The following is a guest post from the doctor who wrote A cardiologist’s experience with a “baby friendly” hospital warning women about the off label use of domperidone (a drug typically used to suppress nausea) to improve milk supply in breastfeeding mothers. This message could save your life:
Domperidone is a non-FDA approved drug which is often touted to breastfeeding mothers as a remedy for low supply. It’s available over the counter in many European countries, and can easily be obtained from internet pharmacies.

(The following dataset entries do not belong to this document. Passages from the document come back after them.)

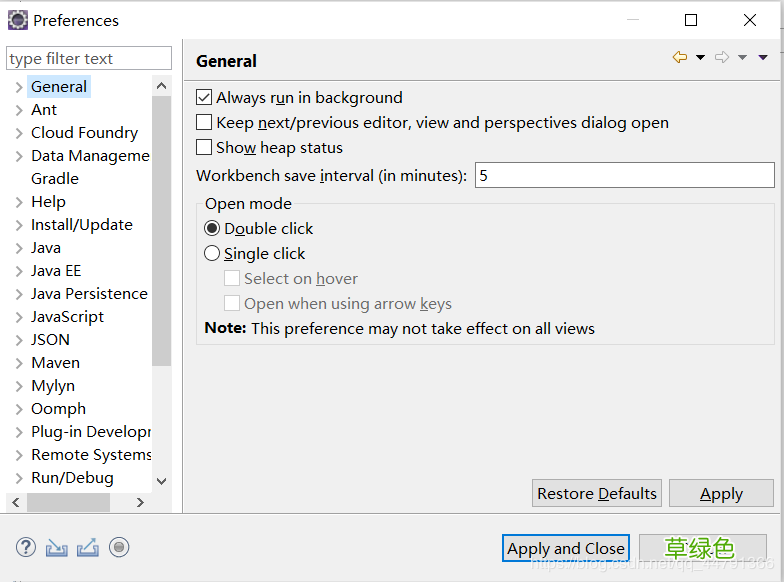Click the type filter text field
This screenshot has width=784, height=582.
(x=89, y=59)
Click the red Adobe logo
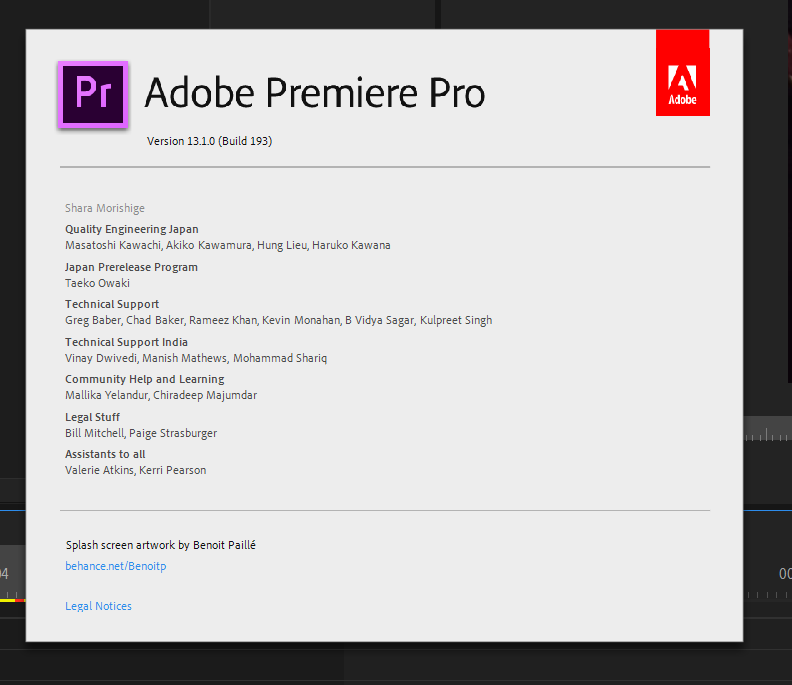Viewport: 792px width, 685px height. pos(682,73)
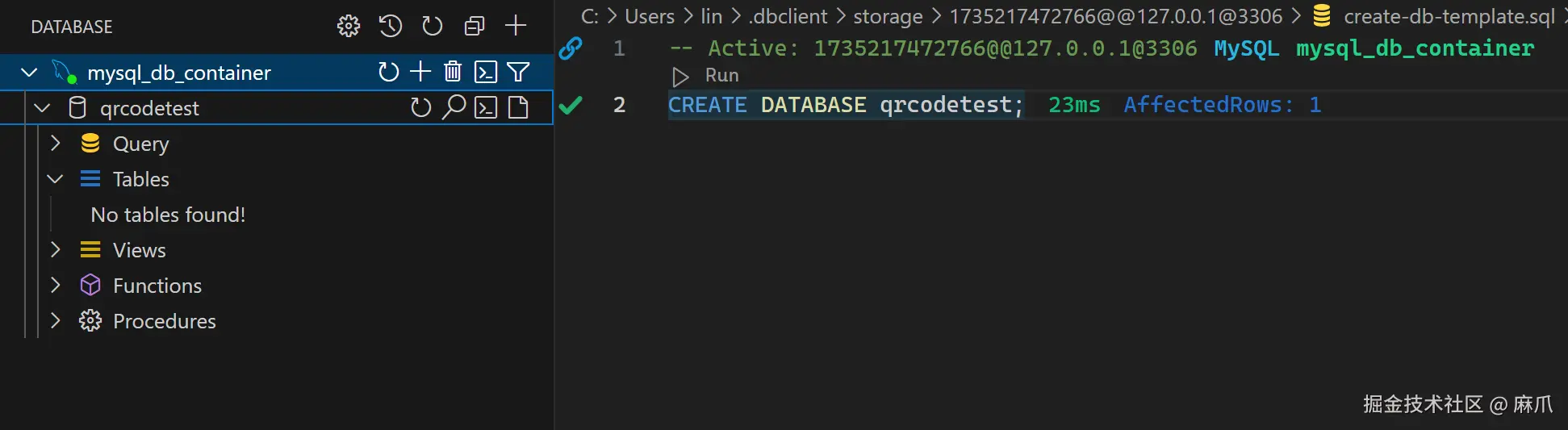
Task: Open a new query file for qrcodetest
Action: (x=518, y=107)
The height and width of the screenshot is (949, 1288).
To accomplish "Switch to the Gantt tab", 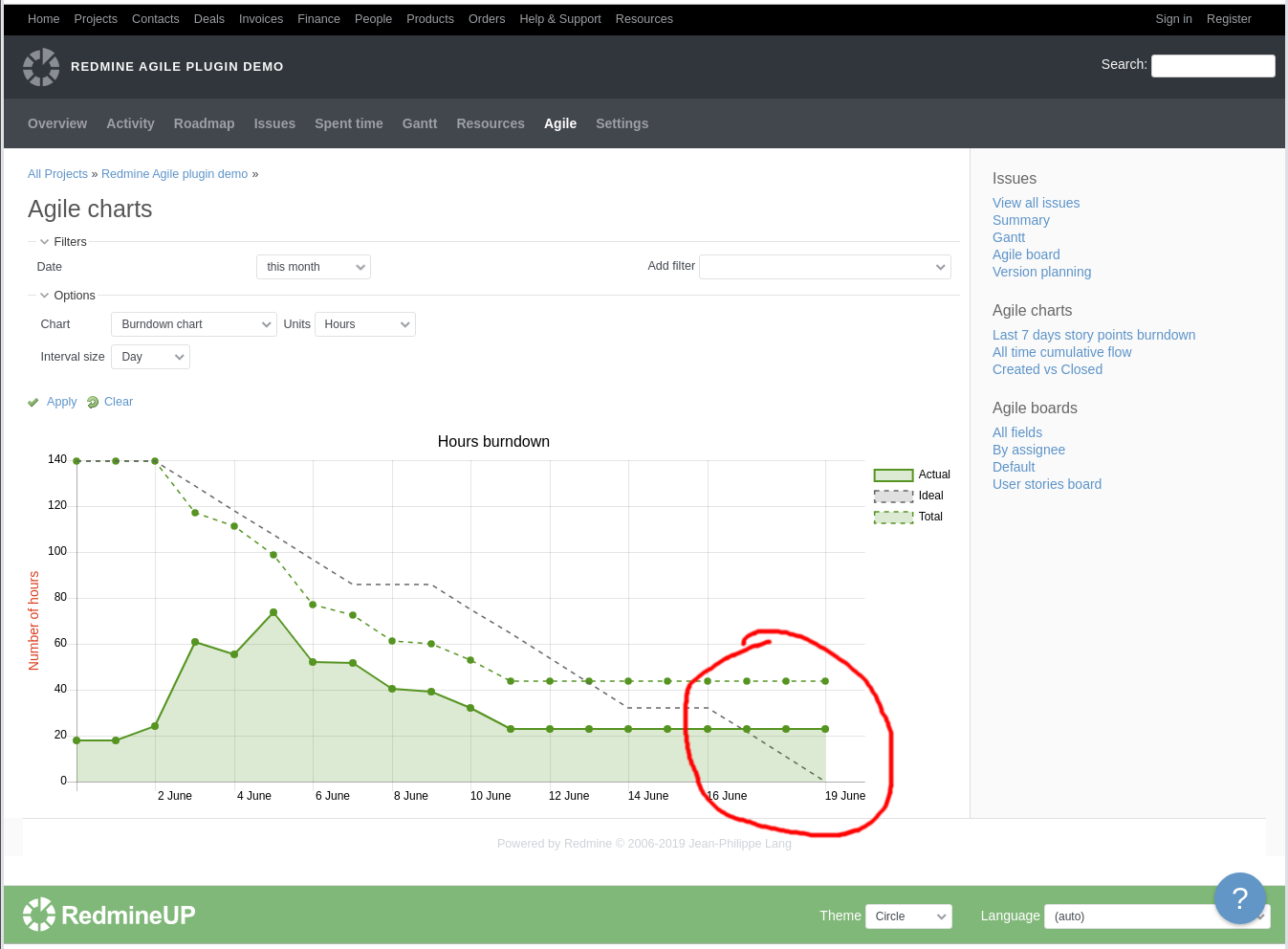I will [419, 123].
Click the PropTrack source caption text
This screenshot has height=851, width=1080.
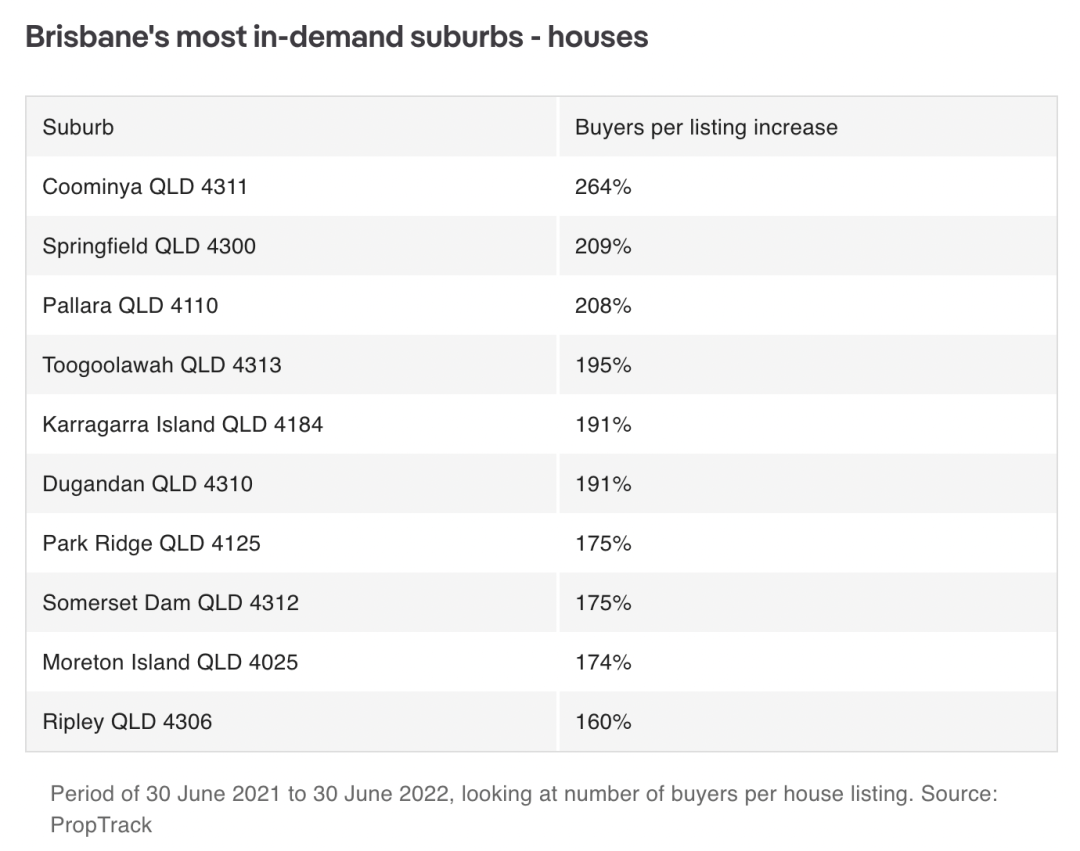coord(523,809)
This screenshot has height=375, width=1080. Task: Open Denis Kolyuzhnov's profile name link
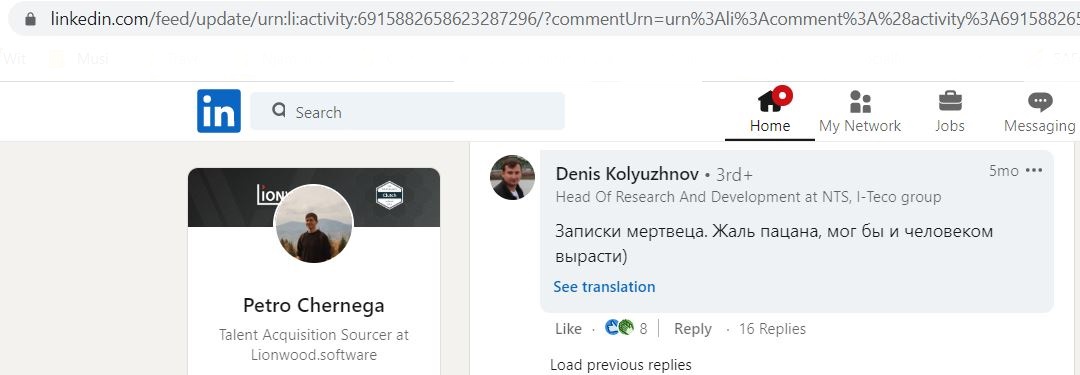tap(627, 174)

As a cardiologist, I’m very concerned about this drug, and the European Drug safety agency agrees. Here’s why:
1. Domperidone prolongs the QT interval. This means that it alters the speed and duration of certain electrical currents in cardiac muscle cells, making them very susceptible to a dangerous arrhythmia called torsades de pointes. If this occurs, the heart stops beating and the patient will die unless she is shocked with a defibrillator within seconds. Survivors often suffer from HIE.

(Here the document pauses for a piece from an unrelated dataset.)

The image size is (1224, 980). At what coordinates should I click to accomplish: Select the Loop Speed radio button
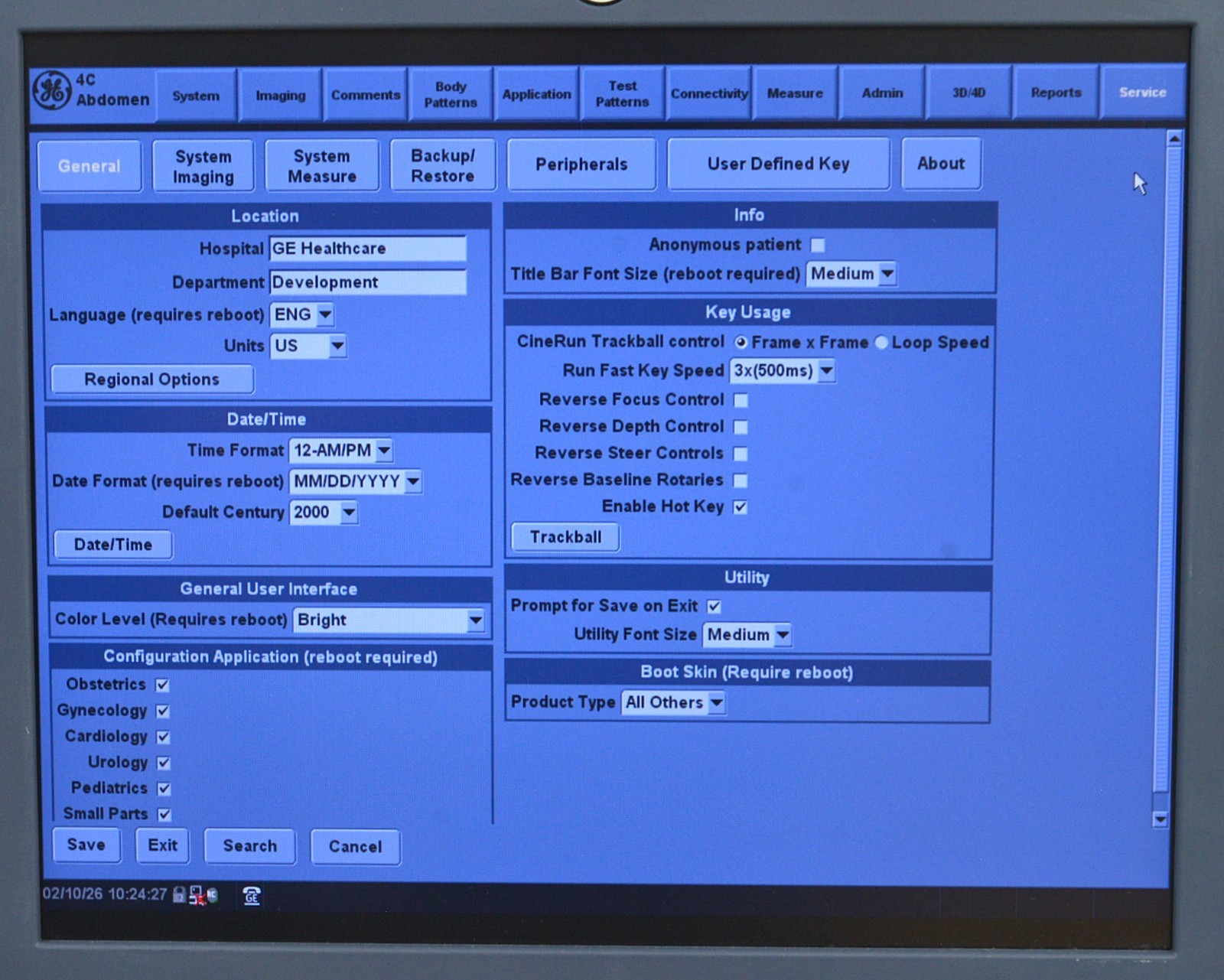[x=881, y=343]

2. QT prolonging drugs are silent killers. The first symptom that anything is amiss is that the patient literally drops dead from a malignant arrhythmia. The only (imperfect) way to screen for it would be to do serial ECG’s before and after starting the drug in a hospital environment with full resuscitation equipment nearby. Obviously this is not going to happen with an off-label drug bought off the internet.
3. When a woman is taking this drug on her own initiative from an internet pharmacy, she probably won’t mention it to her doctor. If she is prescribed another drug with QT prolonging effects on top of the domperidone, eg a quinolone antibiotic for postpartum UTI, or antidepressant for PPD, she is at an extremely high risk for arrhythmias. The list of QT prolonging meds is very long and keeps growing, so ideally a doctor should consult it for every new prescription to a patient taking domperidone.
4. Advising a woman to risk her life with this dangerous drug only to be able to breastfeed, is so fundamentally unethical it makes my blood boil. The only excuse these lactation consultants and midwives have is that they don’t have the knowledge to understand what they are doing. Someone who hasn’t been to medical school really has no business playing with this stuff.
5. If the risk to the mother isn’t enough, there’s a risk to the baby too. Domperidone is transferred in breastmilk (LC’s often deny this!) and infants are exquisitely sensitive to its effect. How many ‘SIDS’ cases out there are in fact sudden cardiac deaths from arrythmias caused by maternal domperidone use?
6. Breastfeeding support organisations bear a shattering responsibility here. Where is the big lettered warning on the La Leche League website? Where is their official position statement forbidding their leaders to endorse this drug? They have blood on their hands.
My bottom line is: it isn’t worth it. If you need domperidone to keep your supply, throw it out and start supplementing. You risk death or permanent disability, not only for yourself but for your baby too. I know firsthand how heartwrenching it is to want to breastfeed your baby, and not be able to. The feelings of guilt, fear and inadequacy combined with postpartum emotional vulnerability are completely overwhelming. It’s enough to make the most levelheaded woman look into these harebrained methods. Please don’t make yourself a victim.
Editor’s note: The recommendation to use domperidone off label to increase breastmilk supply shines a light on the essential hypocrisy of the natural childbirth and homebirth movements. The same people who are shocked about the off label use of Cytotec, and imply that off label means illegal, seem to have no problem with the off label use of domperidone. What’s the difference? Modern obstetrics is “bad” and the off label use Cytotec “proves it.” But breastfeeding is “good” so anything, even the off label use of a drug that might kill the mother, must be “good.”